Was sollte das OP-Team bei der Wundversorgung beachten?

Assadian: Leider bewegen wir uns hier in dem wenig beforschten Schnittfeld zwischen Pflegeforschung und medizinischer Forschung. Wir mussten feststellen, dass es nur wenige gut durchgeführte Studien gibt, die untersuchen, welche Wundauflagen* die Heilung am besten fördern oder mit dem Aspekt des Infektionsschutzes einhergehen. Mehr wissenschaftliche Untersuchungen wären hier wünschenswert. Wichtig ist aus meiner Sicht, dass geeignete Wundauflagen vor mechanischen Belastungen und Kontamination der Wunde mit Mikroorganismen aus der Umgebung schützen und einen Gasaustausch erlauben.

Wie können die Patienten selbst zu einer guten Wundheilung beitragen?

Assadian: Auch hier sind wieder Bewegung und gesunde Ernährung wichtig, aber auch das Thema Rauchen. Wir wissen, dass Rauchen ein Risikofaktor für eine gute Wundheilung ist.

Haben Sie Tipps zur Schulung des Personals?
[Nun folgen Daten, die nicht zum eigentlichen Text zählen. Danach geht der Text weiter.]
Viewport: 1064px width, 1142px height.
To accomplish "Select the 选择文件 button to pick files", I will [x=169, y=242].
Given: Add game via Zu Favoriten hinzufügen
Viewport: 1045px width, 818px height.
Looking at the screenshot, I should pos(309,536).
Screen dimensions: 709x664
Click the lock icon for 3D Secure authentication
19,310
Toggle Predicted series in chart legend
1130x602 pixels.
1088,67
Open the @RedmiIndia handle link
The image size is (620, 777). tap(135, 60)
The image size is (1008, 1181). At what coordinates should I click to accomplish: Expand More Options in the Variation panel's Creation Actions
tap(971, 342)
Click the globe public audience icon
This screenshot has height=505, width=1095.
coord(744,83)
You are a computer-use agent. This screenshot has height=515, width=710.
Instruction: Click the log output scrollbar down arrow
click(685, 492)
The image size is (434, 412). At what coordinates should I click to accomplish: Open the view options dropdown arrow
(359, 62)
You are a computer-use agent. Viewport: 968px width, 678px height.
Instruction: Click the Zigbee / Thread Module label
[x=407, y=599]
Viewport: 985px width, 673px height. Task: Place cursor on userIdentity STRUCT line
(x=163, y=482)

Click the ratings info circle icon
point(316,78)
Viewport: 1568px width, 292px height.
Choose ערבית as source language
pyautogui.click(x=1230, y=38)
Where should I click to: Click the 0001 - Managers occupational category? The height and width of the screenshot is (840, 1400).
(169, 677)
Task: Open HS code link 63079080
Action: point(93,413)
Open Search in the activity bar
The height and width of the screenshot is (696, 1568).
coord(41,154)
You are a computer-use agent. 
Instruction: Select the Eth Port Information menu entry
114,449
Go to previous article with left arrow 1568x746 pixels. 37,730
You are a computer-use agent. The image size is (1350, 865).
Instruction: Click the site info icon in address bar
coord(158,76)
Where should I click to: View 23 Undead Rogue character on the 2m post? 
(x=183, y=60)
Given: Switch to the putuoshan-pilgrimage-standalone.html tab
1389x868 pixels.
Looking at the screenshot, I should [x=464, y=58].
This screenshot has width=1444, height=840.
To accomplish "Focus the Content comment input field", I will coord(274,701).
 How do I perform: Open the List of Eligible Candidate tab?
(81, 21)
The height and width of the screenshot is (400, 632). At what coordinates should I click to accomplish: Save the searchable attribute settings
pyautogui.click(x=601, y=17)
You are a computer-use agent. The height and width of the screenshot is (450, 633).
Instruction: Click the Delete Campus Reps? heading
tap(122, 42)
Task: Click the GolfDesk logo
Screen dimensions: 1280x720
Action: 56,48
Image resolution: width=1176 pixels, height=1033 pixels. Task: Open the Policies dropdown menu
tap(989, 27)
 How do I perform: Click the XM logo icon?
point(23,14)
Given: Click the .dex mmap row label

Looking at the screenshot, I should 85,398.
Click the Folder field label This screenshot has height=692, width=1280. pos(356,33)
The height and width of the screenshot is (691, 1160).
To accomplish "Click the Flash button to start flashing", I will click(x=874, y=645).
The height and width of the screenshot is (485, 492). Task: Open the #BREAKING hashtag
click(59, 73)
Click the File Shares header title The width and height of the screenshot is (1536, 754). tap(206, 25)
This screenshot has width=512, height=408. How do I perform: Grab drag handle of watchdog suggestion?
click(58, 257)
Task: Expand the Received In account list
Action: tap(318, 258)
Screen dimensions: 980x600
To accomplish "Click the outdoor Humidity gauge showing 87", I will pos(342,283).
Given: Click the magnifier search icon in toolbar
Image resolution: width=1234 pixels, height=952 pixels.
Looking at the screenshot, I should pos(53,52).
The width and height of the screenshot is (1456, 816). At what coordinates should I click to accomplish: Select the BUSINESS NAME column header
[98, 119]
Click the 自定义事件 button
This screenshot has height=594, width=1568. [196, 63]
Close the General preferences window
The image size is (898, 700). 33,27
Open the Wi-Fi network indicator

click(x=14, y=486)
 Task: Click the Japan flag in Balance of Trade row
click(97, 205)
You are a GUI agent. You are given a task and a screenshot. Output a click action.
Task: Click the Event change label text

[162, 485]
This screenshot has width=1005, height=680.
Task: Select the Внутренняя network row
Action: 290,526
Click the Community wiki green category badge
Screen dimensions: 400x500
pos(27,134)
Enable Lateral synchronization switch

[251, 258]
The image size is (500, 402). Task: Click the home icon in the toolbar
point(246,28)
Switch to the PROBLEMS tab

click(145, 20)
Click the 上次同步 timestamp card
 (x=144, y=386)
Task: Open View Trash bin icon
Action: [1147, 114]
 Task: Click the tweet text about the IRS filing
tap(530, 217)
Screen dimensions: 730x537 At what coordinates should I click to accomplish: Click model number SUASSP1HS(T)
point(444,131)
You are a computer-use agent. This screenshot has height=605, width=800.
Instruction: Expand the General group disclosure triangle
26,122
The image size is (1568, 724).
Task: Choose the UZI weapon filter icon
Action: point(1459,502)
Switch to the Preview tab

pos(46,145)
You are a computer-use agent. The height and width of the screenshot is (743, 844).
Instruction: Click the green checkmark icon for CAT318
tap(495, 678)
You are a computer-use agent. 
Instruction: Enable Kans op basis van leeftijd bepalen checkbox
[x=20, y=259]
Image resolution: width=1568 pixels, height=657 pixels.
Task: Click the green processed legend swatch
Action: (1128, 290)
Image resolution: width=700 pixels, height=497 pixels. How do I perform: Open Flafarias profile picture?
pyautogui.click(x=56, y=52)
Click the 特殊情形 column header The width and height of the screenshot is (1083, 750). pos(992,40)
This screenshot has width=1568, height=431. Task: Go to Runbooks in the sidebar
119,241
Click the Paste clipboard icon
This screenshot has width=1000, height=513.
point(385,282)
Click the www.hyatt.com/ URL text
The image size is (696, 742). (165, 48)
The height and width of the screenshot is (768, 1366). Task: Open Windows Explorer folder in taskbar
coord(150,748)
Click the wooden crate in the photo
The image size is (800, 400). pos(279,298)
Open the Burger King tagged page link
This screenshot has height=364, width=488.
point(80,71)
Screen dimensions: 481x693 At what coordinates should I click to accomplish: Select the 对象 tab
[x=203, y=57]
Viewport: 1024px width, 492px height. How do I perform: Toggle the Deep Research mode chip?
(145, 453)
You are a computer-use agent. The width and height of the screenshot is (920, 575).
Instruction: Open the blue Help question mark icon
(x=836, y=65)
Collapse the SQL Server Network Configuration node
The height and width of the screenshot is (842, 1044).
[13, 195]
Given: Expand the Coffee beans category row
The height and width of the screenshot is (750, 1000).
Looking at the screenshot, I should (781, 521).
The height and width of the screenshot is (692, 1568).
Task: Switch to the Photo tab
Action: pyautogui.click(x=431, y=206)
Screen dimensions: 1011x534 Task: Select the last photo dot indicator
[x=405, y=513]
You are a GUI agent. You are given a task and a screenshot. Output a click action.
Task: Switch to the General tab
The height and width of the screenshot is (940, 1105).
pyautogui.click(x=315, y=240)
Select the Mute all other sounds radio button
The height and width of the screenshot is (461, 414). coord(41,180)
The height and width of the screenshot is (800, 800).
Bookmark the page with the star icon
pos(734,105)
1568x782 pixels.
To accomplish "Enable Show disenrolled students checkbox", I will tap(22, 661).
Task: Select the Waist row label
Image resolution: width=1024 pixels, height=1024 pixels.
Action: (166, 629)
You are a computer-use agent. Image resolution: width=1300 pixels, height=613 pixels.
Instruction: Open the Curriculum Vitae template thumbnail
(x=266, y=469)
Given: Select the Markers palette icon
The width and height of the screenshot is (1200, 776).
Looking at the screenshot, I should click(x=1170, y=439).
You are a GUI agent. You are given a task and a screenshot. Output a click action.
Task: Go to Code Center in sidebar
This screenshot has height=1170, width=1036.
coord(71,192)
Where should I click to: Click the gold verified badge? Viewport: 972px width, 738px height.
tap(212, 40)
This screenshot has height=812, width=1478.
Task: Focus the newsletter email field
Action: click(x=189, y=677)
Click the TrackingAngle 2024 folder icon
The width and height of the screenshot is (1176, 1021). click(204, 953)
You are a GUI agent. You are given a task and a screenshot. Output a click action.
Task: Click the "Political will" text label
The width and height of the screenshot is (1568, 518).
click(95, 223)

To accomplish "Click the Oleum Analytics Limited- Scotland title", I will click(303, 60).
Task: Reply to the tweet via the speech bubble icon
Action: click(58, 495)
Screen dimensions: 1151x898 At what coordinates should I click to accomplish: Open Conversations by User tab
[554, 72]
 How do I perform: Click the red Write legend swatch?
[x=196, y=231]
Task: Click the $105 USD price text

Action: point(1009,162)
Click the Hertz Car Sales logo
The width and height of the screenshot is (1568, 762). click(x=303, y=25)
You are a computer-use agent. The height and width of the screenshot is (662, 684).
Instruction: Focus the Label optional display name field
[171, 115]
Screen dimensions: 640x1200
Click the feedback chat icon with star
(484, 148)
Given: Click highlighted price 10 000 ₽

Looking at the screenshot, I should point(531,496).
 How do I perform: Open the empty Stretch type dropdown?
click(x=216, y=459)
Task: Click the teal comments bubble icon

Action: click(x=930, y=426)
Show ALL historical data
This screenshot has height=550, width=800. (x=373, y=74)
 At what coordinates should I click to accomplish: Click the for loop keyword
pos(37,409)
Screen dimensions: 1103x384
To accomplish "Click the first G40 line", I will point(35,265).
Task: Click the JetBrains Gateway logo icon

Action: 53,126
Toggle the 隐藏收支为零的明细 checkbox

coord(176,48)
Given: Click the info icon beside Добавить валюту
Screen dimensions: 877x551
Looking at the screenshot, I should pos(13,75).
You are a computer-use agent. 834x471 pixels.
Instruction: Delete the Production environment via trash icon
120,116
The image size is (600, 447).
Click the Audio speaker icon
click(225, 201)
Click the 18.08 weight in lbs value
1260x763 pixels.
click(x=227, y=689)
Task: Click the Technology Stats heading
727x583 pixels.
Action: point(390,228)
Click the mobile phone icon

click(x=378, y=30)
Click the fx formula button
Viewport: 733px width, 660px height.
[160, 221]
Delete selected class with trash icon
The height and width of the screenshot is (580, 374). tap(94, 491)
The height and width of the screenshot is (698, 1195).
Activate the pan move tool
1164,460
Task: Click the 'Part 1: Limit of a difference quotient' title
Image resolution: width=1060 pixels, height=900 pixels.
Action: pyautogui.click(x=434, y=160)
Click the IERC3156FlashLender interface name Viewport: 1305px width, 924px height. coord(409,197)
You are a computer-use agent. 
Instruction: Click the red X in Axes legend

Assadian: Gerade in letzter Zeit haben wir viele Erfahrungen mit Online-Weiterbildungen gesammelt. Vieles lief besser als gedacht, und auch die Interaktion zwischen den Fortbildungsleitern und Teilnehmern lief sehr gut. Wesentlich war dabei immer die fachliche Kompetenz des Webhosts. Online-Weiterbildungen werden wir sicher intensivieren.

Welche Erfolgsmomente gab es bei der Infektionsprophylaxe?

Assadian: Eine wichtige Maßnahme, die sich inzwischen in ganz Mitteleuropa als Standard durchgesetzt hat, ist sicherlich das Thema Enthaarung. Wir weisen unsere Patienten darauf hin, dass sie sich nicht am Tag vor der OP an der Operationsstelle rasieren dürfen. Denn die vielen kleinen Hautschädigungen, die dabei entstehen, sind Eintrittspforte für viele Krankheitserreger. Bewährt hat sich hingegen das Clippen kurz vor der OP mit Einwegmaterial.

Welche Herausforderungen sehen Sie aktuell beim Thema SSI in der Endoprothetik?

Assadian: Wenn eine Wundinfektion eintritt, müssen wir eine gute mikrobiologische Diagnostik sicherstellen. Denn häufig handelt es sich dann um hochkomplexe Infektionen, die eine gute Diagnostik und eine gezielte Therapieempfehlung brauchen. Da sind uns in den letzten Jahren leider viele bakteriologische und infektiologische Kompetenzen und Zentren verloren gegangen.